座長:澤田 博文(三重大学大学院 小児科)
座長:星野 健司(埼玉県立小児医療センター 循環器科)

[I-P1-4-01] 肺動脈性肺高血圧症におけるNO負荷試験のstroke volume indexの臨床的有用性

高月 晋一, 川村 悠太, 清水 由律香, 川合 玲子, 松裏 裕行 (東邦大学医療センター大森病院小児科)

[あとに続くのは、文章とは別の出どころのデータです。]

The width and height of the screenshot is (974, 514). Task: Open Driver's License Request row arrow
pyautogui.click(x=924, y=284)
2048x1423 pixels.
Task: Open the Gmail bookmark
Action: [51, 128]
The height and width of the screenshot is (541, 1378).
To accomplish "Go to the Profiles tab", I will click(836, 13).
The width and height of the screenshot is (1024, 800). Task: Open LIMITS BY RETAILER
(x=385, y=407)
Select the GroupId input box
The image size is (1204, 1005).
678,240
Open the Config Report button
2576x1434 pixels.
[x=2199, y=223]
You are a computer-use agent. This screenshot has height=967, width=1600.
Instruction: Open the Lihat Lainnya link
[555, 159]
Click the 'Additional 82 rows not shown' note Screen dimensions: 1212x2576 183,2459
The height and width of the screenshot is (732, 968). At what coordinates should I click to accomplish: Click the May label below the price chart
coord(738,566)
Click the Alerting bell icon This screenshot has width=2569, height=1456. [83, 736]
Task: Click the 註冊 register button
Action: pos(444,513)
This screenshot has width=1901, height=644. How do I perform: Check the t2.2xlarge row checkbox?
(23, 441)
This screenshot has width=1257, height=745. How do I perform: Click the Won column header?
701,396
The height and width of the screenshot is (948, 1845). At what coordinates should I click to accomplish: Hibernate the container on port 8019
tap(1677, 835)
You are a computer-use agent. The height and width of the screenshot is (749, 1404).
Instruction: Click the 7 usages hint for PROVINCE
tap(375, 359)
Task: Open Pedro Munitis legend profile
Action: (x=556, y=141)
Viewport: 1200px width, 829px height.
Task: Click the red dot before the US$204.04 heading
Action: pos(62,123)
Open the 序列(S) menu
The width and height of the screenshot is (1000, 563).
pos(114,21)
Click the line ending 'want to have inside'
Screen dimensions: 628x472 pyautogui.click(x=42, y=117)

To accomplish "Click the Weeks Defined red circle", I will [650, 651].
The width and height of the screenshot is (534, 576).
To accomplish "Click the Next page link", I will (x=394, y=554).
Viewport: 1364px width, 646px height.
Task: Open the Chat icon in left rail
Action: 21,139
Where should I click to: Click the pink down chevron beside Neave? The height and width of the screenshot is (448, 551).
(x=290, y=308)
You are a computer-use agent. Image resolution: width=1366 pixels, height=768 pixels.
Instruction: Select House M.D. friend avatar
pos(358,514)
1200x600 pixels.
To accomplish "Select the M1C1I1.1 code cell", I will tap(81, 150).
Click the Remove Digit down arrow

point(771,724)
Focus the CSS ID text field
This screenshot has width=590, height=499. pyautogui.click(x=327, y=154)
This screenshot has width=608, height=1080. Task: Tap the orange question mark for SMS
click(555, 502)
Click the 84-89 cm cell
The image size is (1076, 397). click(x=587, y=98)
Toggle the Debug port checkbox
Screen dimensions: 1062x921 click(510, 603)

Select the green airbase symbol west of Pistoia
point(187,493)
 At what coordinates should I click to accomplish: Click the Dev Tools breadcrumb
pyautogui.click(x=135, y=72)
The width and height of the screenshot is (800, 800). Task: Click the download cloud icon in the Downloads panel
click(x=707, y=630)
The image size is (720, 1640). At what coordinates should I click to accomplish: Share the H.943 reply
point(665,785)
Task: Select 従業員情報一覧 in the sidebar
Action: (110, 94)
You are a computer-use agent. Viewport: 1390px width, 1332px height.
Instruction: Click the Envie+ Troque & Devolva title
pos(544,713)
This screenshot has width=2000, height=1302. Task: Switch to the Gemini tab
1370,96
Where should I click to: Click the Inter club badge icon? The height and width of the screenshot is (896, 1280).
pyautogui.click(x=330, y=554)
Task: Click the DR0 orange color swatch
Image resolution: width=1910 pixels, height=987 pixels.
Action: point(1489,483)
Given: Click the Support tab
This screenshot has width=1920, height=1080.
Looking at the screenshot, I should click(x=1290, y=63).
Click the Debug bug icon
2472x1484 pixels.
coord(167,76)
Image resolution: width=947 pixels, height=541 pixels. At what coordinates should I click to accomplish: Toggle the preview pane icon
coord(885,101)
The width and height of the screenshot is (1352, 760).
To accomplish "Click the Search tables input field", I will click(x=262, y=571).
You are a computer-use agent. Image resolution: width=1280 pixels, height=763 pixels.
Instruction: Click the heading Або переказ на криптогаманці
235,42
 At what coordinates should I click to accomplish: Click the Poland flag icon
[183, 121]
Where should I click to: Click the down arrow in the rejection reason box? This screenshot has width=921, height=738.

Keywords:stroke volume index, Cardiac index, PAH

<背景> 肺動脈性肺高血圧症(PAH)患者における急性血管拡張能試験の反応性の定義にcardiac index(CI)が含まれるが、検査中の心拍数に影響を受けやすいため、stroke volume index(SVi)による評価が用いられている。しかし、一酸化窒素(NO)負荷試験のSViの臨床的有用性は十分知られていない。<目的> 小児および若年成人期のPAHにおけるNO負荷試験のSViが予後予測因子となるかを検討した。<方法> PAH 22例(年齢中央値24歳(5-44歳)、特発性:遺伝性 18例:4例、女性18例)に対しNO負荷試験を行った心臓カテーテル検査結果を後方視的に検討した。NO負荷試験は室内気での肺血行動態を測定後、経鼻カニューレから40ppmのNOと酸素2L/minの酸素との混合ガスを吸入させ血行動態の評価を行った。Adverse events (AE)は、心不全入院、肺移植登録、心不全死とした。<結果> SViは室内気の中央値が41.3ml/ m2(23.2-62.5ml/m2)、NO負荷時では44.6ml/ m2(23.9~62.3ml/m2)であり、変化率の中央値は+3%(-2.9 - +10.9%)であった。一方でCIは室内気の中央値が3.8L/min/m2(1.6~6.5L/min/m2)、NO負荷時では3.6L/min/m2(1.6~6.0L/min/m2)であり、変化率の中央値は-5.1%(-22.2 - +15.2%)と低下を認めた。心拍数の中央値は室内気で85/min(69-113/min)、NO負荷時で75/min(63-97/min)と低下を認めており、CI低下の要因と考えられた。2年間の経過観察中に6例(27%)(3例移植登録、2例心不全入院、1例突然死)にAEを認めた。室内気でSViが40ml/m2未満の症例は11例(50%)であったが、NO負荷試験後には6例のみであり全例でAEを認めた。<結論> PAH症例ではNO負荷時にCIは心拍数によって減少するが、SViでは増加を示しており、SViの方が右室機能の評価において有用性が高いと考えられた。またNO負荷後にSVi が40ml/m2未満症例では予後不良であった。